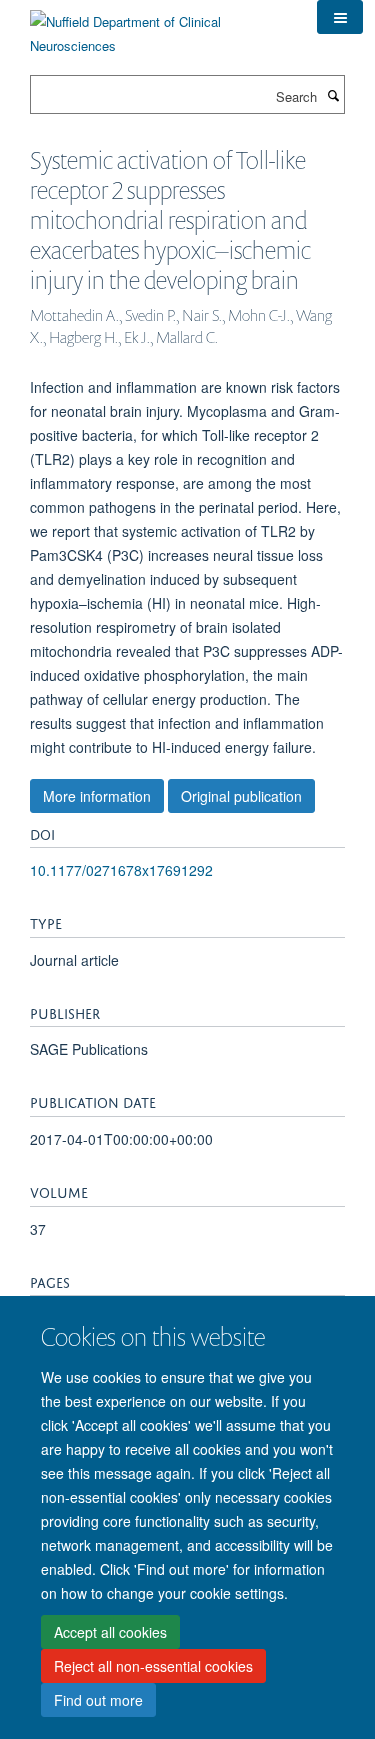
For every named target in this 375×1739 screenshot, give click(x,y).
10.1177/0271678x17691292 (121, 870)
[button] (340, 17)
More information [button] (97, 796)
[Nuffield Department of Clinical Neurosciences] (158, 26)
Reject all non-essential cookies (153, 1666)
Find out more (98, 1700)
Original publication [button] (241, 796)
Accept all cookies (110, 1632)
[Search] (333, 95)
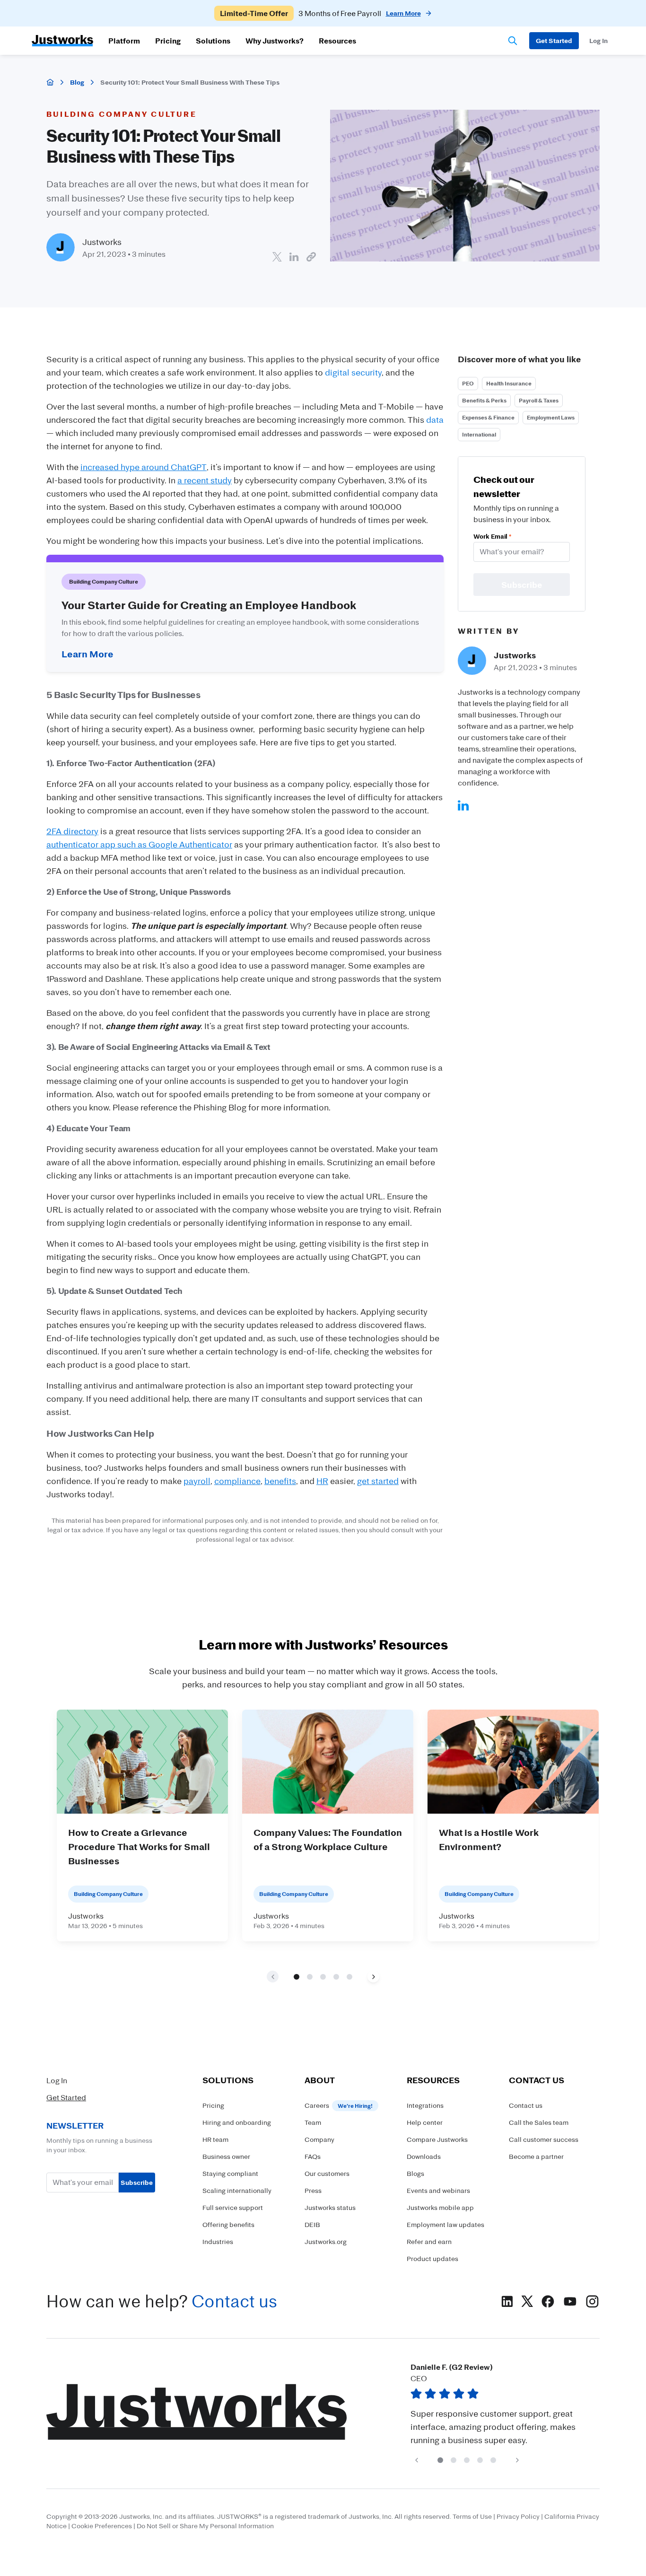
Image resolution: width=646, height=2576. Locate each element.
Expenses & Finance (488, 417)
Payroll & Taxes (539, 400)
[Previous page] (416, 2460)
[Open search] (512, 40)
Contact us (234, 2301)
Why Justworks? (274, 40)
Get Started (66, 2097)
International (479, 434)
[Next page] (373, 1976)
□ □ □ □ □ □ □
#### Instructions for the task
For this exercise, copy every line of the data that holds "button".

#### The completed task
[button] (340, 17)
More information [button] (97, 796)
Original publication [button] (241, 796)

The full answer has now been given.